_Pixel coordinate grounding data_.
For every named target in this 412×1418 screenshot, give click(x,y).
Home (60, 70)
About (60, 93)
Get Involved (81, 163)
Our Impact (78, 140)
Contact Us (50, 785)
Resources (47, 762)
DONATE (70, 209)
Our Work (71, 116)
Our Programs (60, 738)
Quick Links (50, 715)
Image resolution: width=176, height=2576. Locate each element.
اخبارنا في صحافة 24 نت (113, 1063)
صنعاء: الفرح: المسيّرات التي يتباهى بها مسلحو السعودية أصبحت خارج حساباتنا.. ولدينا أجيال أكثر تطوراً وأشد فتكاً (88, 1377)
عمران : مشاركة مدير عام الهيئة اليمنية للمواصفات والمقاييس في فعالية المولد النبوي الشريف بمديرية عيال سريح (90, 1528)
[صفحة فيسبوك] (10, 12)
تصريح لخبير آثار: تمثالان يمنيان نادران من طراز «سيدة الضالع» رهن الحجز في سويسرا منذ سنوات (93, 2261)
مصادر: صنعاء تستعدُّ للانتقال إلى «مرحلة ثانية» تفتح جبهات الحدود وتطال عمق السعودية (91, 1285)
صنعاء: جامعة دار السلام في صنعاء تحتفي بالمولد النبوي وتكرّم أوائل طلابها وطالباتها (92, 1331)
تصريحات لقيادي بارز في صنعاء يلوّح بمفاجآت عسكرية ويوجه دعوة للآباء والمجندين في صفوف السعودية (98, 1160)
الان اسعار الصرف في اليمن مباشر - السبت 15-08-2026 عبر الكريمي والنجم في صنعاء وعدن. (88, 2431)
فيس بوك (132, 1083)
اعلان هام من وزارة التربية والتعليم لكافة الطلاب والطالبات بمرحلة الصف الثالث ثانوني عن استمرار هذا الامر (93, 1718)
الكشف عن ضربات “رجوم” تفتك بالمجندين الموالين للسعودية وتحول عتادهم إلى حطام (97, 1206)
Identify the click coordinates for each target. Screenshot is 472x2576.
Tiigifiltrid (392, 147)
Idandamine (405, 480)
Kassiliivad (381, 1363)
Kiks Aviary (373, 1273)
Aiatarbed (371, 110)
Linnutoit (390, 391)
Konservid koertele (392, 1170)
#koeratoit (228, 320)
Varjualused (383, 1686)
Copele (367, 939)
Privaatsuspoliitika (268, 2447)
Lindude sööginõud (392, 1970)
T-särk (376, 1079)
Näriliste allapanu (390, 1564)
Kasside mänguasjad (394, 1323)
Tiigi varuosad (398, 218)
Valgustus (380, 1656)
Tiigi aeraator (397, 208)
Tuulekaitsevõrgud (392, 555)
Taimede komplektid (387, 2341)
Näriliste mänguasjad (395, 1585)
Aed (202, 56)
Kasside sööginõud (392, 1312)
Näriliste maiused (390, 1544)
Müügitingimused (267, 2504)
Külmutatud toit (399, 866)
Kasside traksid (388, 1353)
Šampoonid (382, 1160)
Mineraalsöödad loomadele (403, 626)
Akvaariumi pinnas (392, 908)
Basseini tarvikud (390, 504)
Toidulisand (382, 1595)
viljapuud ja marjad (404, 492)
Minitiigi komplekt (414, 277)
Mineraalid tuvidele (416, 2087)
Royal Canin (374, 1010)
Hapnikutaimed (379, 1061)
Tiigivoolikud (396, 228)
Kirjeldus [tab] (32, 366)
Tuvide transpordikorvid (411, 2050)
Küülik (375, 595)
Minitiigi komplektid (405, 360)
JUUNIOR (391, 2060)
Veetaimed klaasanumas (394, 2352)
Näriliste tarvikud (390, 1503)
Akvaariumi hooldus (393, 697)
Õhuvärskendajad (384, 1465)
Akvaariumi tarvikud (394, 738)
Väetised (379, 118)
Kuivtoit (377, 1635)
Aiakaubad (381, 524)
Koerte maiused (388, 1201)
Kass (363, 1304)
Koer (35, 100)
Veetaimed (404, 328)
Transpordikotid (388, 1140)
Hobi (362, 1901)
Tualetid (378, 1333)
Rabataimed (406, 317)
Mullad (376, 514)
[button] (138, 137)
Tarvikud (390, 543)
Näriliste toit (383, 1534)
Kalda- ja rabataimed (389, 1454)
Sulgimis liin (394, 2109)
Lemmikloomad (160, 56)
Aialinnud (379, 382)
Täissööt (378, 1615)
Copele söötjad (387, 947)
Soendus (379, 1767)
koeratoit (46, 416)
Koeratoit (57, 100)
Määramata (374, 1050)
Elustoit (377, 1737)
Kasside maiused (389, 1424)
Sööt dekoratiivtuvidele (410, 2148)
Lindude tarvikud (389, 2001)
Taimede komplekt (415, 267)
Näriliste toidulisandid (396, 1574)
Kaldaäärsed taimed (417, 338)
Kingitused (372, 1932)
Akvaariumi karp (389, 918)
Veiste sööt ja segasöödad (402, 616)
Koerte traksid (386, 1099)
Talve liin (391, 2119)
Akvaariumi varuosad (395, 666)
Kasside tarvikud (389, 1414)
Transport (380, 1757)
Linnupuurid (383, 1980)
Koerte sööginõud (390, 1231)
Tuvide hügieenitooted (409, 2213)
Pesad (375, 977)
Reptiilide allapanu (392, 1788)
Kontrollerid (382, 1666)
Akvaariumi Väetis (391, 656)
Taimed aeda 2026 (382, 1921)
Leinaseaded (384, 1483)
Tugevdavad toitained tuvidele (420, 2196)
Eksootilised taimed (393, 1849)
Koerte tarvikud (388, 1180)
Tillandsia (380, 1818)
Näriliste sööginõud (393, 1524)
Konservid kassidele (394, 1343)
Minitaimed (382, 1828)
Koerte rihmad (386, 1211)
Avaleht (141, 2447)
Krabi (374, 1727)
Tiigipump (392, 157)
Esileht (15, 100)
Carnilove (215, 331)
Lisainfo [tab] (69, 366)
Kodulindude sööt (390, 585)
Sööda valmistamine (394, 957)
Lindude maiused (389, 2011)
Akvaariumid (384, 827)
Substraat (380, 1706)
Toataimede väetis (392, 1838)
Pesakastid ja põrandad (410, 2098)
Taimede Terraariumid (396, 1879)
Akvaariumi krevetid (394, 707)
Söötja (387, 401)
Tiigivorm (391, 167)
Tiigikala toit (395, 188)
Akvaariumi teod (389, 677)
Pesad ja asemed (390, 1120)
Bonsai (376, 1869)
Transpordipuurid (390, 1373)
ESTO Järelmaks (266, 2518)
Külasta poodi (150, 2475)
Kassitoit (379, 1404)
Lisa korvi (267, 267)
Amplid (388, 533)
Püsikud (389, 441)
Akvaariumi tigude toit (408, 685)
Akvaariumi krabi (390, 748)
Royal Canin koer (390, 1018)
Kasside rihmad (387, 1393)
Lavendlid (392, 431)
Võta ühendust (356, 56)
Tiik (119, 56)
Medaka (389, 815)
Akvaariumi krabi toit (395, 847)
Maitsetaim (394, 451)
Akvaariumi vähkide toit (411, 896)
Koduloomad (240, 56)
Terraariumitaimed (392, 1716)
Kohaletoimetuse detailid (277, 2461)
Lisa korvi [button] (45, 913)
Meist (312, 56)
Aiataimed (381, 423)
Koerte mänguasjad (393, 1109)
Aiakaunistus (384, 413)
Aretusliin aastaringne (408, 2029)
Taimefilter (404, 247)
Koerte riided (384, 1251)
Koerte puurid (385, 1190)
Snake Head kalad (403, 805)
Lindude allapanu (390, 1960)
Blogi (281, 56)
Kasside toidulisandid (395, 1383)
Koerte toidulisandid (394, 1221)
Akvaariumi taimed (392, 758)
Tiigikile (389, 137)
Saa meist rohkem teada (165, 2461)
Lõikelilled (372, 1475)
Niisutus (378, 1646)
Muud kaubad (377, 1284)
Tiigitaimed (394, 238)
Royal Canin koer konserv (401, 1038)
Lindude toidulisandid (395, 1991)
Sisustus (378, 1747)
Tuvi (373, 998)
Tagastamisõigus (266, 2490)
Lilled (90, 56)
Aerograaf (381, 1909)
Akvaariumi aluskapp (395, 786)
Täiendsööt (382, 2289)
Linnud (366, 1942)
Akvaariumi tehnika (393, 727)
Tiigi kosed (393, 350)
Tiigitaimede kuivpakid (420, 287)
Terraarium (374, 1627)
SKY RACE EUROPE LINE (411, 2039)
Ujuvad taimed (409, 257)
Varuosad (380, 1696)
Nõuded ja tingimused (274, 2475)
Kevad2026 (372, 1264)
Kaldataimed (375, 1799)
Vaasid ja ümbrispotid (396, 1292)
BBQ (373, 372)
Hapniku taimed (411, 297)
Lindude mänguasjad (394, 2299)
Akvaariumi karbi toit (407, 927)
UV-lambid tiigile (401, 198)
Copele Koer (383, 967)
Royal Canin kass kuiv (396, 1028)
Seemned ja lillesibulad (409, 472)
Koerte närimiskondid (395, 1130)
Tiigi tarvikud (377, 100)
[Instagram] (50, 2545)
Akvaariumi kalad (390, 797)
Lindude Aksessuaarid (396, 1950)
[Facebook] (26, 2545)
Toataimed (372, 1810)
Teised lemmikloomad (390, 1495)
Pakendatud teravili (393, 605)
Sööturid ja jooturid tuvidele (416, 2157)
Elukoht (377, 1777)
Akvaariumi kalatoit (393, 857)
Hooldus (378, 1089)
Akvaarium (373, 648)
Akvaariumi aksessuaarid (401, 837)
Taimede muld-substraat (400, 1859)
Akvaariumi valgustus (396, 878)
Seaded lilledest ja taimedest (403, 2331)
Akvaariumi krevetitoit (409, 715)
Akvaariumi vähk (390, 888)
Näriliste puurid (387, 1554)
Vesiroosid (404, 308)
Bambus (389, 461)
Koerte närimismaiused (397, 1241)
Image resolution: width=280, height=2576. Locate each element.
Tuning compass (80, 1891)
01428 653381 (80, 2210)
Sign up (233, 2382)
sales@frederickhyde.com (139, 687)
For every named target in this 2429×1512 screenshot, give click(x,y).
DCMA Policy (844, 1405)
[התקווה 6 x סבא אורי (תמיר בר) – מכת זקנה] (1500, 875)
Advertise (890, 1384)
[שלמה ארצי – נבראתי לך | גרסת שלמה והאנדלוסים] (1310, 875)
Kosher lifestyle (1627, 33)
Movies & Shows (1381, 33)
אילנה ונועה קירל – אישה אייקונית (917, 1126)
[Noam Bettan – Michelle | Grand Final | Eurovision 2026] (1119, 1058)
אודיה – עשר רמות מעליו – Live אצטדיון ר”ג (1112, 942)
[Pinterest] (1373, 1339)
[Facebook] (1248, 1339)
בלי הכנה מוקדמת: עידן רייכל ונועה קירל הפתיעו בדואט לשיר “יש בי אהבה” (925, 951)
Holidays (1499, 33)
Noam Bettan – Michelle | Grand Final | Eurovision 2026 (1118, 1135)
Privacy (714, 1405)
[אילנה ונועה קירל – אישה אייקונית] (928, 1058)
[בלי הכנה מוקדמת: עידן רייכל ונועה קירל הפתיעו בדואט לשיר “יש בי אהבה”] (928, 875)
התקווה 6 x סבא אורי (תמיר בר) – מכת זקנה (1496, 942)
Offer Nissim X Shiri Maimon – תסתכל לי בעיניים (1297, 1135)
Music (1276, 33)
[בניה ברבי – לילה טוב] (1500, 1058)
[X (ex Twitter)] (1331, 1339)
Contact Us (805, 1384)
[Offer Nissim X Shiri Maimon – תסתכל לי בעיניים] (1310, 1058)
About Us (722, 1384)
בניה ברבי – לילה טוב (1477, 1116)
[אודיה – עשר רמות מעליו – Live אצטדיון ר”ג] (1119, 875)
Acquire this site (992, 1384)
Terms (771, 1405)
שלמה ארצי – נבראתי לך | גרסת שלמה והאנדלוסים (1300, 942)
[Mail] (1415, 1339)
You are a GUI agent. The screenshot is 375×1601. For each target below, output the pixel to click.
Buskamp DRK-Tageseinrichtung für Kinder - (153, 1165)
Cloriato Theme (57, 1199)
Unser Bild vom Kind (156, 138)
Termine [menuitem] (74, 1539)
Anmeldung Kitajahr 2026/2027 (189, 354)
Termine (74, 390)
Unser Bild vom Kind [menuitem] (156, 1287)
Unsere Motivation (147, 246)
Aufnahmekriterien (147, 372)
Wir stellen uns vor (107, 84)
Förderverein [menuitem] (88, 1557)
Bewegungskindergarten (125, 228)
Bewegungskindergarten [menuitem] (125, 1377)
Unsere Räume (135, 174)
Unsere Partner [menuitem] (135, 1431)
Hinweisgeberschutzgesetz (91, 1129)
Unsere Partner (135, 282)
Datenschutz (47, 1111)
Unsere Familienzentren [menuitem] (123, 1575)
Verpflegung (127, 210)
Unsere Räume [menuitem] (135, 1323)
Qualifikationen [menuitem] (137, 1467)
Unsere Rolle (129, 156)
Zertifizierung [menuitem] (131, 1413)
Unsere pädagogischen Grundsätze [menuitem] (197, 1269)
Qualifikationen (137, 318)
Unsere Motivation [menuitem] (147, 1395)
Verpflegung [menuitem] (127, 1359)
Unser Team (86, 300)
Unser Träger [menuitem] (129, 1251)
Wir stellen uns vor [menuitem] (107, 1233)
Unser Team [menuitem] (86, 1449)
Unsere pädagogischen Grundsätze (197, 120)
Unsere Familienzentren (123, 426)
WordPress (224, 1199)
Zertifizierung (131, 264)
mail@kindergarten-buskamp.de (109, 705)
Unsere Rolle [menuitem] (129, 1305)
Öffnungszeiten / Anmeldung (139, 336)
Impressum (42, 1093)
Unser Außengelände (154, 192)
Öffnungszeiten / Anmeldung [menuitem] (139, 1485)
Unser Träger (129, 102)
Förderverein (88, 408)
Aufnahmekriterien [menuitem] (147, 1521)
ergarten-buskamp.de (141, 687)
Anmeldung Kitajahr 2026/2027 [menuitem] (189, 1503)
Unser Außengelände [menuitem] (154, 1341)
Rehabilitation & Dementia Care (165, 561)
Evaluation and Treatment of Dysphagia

_Task_. Extract exactly and only the lines above from the line containing "[בלי הכנה מוקדמת: עידן" through the line containing "Unsere Motivation (147, 246)", both end lines included.

_Task output_.
[בלי הכנה מוקדמת: עידן רייכל ונועה קירל הפתיעו בדואט לשיר “יש בי אהבה”] (928, 875)
התקווה 6 x סבא אורי (תמיר בר) – מכת זקנה (1496, 942)
Offer Nissim X Shiri Maimon – תסתכל לי בעיניים (1297, 1135)
Music (1276, 33)
[בניה ברבי – לילה טוב] (1500, 1058)
[X (ex Twitter)] (1331, 1339)
Contact Us (805, 1384)
[Offer Nissim X Shiri Maimon – תסתכל לי בעיניים] (1310, 1058)
About Us (722, 1384)
בניה ברבי – לילה טוב (1477, 1116)
[אודיה – עשר רמות מעליו – Live אצטדיון ר”ג] (1119, 875)
Acquire this site (992, 1384)
Terms (771, 1405)
שלמה ארצי – נבראתי לך | גרסת שלמה והאנדלוסים (1300, 942)
[Mail] (1415, 1339)
You are a GUI agent. The screenshot is 375×1601. For each target below, output the pixel to click.
Buskamp DRK-Tageseinrichtung für Kinder - (153, 1165)
Cloriato Theme (57, 1199)
Unser Bild vom Kind (156, 138)
Termine [menuitem] (74, 1539)
Anmeldung Kitajahr 2026/2027 (189, 354)
Termine (74, 390)
Unser Bild vom Kind [menuitem] (156, 1287)
Unsere Motivation (147, 246)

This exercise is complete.